Thread: plpython intermittent ImportErrors

plpython intermittent ImportErrors

From
Brian Sutherland
Date:
Hi,

I have a plpython stored procedure which sometimes fails when I run my
applications automated test suite. The procedure is called hundreds of
times during the tests but only fails a few times, often with the
following ImportError:

    Traceback (most recent call last):
      File "/Users/jinty/.buildout/eggs/setuptools-0.6c11-py2.7.egg/site.py", line 73, in <module>
        __boot()
      File "/Users/jinty/.buildout/eggs/setuptools-0.6c11-py2.7.egg/site.py", line 2, in __boot
        import sys, imp, os, os.path
      File "/Users/jinty/src/mp/lib/python2.7/os.py", line 49, in <module>
        import posixpath as path
      File "/Users/jinty/src/mp/lib/python2.7/posixpath.py", line 15, in <module>
        import stat
    ImportError: No module named stat

Changing the order in which the tests are run, or running tests
individually makes the error move/change or disappear. The behaviour is
the same with PostgreSQL versions 9.2.2 and 9.1.7.

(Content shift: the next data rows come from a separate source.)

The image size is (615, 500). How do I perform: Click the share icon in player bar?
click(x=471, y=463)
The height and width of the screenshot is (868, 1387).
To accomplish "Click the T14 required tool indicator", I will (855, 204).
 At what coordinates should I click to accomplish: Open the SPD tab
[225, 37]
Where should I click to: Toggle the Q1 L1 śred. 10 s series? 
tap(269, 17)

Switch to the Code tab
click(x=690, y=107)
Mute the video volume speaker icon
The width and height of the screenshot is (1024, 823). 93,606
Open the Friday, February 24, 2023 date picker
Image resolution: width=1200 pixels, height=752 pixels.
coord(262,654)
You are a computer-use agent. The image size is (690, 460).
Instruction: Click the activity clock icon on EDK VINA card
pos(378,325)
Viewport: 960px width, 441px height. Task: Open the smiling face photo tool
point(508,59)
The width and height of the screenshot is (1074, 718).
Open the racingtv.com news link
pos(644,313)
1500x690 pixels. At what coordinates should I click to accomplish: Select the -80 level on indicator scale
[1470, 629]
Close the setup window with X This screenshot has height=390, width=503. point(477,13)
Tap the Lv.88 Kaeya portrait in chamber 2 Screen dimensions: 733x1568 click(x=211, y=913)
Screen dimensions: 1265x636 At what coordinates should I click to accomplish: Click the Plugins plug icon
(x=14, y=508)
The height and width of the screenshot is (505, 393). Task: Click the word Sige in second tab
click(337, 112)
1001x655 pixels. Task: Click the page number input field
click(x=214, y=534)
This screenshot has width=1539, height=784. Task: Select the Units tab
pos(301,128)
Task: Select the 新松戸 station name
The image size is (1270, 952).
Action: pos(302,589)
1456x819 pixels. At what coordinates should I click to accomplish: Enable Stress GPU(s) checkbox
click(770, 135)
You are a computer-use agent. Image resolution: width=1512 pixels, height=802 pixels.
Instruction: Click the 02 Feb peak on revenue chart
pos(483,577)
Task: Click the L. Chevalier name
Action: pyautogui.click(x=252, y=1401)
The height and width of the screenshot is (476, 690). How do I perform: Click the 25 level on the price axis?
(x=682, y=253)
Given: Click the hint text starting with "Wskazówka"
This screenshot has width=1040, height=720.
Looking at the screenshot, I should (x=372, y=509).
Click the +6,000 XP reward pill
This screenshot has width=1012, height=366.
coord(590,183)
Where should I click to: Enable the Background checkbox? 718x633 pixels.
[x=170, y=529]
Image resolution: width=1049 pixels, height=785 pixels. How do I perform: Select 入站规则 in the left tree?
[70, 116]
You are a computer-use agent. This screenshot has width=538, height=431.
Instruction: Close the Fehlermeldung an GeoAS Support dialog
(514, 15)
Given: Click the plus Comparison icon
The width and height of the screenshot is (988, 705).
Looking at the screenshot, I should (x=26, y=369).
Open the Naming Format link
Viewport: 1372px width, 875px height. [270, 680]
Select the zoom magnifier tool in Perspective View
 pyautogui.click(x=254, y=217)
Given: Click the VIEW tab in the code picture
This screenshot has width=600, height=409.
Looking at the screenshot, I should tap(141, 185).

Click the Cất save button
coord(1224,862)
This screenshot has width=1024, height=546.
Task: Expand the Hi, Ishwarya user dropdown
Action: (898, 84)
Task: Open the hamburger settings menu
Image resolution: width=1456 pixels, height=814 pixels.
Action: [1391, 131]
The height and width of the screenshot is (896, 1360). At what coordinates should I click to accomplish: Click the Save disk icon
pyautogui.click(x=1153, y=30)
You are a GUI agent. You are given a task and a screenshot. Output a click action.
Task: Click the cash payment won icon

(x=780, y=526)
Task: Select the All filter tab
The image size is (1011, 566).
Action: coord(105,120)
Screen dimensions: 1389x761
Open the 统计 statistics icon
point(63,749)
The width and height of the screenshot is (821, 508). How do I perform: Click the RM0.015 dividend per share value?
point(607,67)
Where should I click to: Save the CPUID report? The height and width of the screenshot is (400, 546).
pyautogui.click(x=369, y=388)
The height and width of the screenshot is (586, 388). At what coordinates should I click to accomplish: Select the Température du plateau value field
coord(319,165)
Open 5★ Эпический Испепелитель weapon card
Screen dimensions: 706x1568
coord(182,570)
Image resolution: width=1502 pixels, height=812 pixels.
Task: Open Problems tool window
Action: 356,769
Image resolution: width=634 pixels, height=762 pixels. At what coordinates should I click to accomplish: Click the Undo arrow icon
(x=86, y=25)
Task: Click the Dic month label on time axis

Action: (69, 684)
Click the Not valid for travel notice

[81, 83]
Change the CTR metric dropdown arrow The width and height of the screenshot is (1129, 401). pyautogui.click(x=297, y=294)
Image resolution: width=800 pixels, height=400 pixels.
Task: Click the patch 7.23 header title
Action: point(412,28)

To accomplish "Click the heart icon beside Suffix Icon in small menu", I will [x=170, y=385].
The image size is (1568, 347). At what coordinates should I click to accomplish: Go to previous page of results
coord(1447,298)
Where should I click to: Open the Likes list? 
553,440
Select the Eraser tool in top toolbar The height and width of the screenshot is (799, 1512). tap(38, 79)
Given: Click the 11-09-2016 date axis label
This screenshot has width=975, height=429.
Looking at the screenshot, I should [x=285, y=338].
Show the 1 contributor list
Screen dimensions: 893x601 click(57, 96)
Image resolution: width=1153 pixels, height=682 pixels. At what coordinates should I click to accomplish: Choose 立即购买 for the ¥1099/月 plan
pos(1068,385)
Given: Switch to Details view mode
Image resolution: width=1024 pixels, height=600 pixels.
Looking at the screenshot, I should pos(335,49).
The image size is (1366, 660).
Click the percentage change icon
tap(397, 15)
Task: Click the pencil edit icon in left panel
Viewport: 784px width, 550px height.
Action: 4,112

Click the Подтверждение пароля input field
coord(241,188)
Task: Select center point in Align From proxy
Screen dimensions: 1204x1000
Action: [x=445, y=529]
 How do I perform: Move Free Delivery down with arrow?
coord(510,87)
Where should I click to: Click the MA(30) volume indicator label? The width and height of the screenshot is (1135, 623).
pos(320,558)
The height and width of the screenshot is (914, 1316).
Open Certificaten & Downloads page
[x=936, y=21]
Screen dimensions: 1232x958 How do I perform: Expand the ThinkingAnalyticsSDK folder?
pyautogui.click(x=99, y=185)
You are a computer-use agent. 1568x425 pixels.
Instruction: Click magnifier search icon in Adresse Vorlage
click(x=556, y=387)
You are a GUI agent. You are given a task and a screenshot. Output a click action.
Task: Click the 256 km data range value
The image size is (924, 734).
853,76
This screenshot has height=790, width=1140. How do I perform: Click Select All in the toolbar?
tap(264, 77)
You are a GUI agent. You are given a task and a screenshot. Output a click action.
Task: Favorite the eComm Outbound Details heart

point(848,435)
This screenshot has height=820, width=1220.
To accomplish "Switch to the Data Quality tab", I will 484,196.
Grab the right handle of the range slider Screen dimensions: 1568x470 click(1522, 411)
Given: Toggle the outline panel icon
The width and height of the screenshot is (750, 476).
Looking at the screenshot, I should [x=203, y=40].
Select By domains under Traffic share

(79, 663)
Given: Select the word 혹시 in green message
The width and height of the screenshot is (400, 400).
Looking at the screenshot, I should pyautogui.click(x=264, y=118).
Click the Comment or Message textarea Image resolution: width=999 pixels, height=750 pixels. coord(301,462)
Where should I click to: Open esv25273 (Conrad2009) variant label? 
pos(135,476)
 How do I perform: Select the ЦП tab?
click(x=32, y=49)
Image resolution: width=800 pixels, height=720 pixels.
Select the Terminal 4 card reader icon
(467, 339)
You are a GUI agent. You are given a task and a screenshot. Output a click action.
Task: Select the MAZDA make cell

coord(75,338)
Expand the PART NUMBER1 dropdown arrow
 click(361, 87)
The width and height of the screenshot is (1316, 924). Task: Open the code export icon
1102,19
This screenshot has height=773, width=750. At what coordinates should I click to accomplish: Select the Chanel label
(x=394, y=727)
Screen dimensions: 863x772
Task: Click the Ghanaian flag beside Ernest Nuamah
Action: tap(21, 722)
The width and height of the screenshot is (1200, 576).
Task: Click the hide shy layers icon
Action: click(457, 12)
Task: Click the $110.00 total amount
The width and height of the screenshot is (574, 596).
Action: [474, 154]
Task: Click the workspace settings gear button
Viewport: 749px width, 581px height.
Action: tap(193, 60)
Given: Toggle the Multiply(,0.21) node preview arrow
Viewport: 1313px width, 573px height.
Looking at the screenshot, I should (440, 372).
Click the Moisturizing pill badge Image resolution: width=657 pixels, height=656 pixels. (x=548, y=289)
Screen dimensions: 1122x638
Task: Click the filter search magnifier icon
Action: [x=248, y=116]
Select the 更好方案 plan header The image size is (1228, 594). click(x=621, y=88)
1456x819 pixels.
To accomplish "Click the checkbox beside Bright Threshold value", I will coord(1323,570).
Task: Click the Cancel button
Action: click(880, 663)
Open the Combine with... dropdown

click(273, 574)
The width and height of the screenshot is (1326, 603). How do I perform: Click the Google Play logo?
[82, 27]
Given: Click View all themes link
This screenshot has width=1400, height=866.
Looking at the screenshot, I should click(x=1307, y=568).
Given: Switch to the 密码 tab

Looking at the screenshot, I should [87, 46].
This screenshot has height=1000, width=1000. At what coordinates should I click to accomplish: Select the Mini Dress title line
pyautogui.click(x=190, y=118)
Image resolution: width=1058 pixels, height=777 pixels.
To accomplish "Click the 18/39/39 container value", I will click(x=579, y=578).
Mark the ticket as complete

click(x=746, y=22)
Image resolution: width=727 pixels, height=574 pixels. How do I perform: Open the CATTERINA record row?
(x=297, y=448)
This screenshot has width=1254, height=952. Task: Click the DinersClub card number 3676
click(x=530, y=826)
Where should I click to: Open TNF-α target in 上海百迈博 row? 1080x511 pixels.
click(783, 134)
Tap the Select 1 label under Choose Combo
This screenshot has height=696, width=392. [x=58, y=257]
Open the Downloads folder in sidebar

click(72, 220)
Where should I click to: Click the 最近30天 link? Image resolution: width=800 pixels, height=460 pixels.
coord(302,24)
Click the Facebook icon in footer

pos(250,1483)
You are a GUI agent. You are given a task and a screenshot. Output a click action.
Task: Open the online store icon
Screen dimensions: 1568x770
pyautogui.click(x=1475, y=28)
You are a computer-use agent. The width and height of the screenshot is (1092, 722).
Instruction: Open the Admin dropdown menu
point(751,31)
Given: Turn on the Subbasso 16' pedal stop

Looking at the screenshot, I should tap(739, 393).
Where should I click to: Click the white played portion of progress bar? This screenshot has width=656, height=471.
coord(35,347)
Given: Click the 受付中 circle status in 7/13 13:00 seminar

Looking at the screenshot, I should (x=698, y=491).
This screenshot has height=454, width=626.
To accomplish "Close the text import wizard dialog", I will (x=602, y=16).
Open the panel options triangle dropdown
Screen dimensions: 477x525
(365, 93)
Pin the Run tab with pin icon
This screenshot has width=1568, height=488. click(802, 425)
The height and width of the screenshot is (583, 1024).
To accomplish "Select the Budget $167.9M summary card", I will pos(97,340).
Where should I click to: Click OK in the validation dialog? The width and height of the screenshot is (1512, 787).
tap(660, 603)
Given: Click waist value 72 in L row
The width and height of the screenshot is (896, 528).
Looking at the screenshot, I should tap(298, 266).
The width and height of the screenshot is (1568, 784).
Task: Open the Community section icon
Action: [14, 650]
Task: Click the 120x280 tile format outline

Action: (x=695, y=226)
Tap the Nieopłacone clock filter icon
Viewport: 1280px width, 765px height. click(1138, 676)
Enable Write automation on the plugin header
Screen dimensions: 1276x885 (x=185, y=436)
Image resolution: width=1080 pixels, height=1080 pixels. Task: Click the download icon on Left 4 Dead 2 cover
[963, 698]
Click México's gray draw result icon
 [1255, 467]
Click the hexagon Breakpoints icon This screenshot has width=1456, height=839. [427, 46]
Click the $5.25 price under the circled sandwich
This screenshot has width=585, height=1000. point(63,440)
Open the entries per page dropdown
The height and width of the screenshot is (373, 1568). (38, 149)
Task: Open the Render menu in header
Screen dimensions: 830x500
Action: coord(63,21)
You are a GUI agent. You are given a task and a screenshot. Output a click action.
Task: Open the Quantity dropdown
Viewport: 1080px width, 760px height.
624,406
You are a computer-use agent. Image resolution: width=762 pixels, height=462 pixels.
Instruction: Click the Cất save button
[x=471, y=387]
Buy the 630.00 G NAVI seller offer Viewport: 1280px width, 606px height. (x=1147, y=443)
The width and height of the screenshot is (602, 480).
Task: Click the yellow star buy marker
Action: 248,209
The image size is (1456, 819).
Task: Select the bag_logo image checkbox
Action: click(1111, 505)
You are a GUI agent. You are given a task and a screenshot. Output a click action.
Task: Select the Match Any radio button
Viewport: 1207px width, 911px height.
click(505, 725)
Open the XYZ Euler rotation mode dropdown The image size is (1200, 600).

I have tried (but failed) to reproduce this error in a simple .sql
script. Outside of the tests, it always seems to work.

Having run into a brick wall debugging this, I'm hoping there's someone
here who can help?

--
Brian Sutherland


Re: plpython intermittent ImportErrors

From
Adrian Klaver
Date:
On 01/14/2013 08:30 AM, Brian Sutherland wrote:
> Hi,
>
> I have a plpython stored procedure which sometimes fails when I run my
> applications automated test suite. The procedure is called hundreds of
> times during the tests but only fails a few times, often with the
> following ImportError:
>
>      Traceback (most recent call last):
>        File "/Users/jinty/.buildout/eggs/setuptools-0.6c11-py2.7.egg/site.py", line 73, in <module>
>          __boot()
>        File "/Users/jinty/.buildout/eggs/setuptools-0.6c11-py2.7.egg/site.py", line 2, in __boot
>          import sys, imp, os, os.path
>        File "/Users/jinty/src/mp/lib/python2.7/os.py", line 49, in <module>
>          import posixpath as path
>        File "/Users/jinty/src/mp/lib/python2.7/posixpath.py", line 15, in <module>
>          import stat
>      ImportError: No module named stat
>
> Changing the order in which the tests are run, or running tests
> individually makes the error move/change or disappear. The behaviour is
> the same with PostgreSQL versions 9.2.2 and 9.1.7.
>
> I have tried (but failed) to reproduce this error in a simple .sql
> script. Outside of the tests, it always seems to work.
>
> Having run into a brick wall debugging this, I'm hoping there's someone
> here who can help?

Since order seems to be important what test is run prior to the function
failing versus the test run when it succeeds?

>


--
Adrian Klaver
adrian.klaver@gmail.com


Re: plpython intermittent ImportErrors

From
Brian Sutherland
Date:
On Mon, Jan 14, 2013 at 09:05:09AM -0800, Adrian Klaver wrote:
> On 01/14/2013 08:30 AM, Brian Sutherland wrote:
> >Hi,
> >
> >I have a plpython stored procedure which sometimes fails when I run my
> >applications automated test suite. The procedure is called hundreds of
> >times during the tests but only fails a few times, often with the
> >following ImportError:
> >
> >     Traceback (most recent call last):
> >       File "/Users/jinty/.buildout/eggs/setuptools-0.6c11-py2.7.egg/site.py", line 73, in <module>
> >         __boot()
> >       File "/Users/jinty/.buildout/eggs/setuptools-0.6c11-py2.7.egg/site.py", line 2, in __boot
> >         import sys, imp, os, os.path
> >       File "/Users/jinty/src/mp/lib/python2.7/os.py", line 49, in <module>
> >         import posixpath as path
> >       File "/Users/jinty/src/mp/lib/python2.7/posixpath.py", line 15, in <module>
> >         import stat
> >     ImportError: No module named stat
> >
> >Changing the order in which the tests are run, or running tests
> >individually makes the error move/change or disappear. The behaviour is
> >the same with PostgreSQL versions 9.2.2 and 9.1.7.
> >
> >I have tried (but failed) to reproduce this error in a simple .sql
> >script. Outside of the tests, it always seems to work.
> >
> >Having run into a brick wall debugging this, I'm hoping there's someone
> >here who can help?
>
> Since order seems to be important what test is run prior to the
> function failing versus the test run when it succeeds?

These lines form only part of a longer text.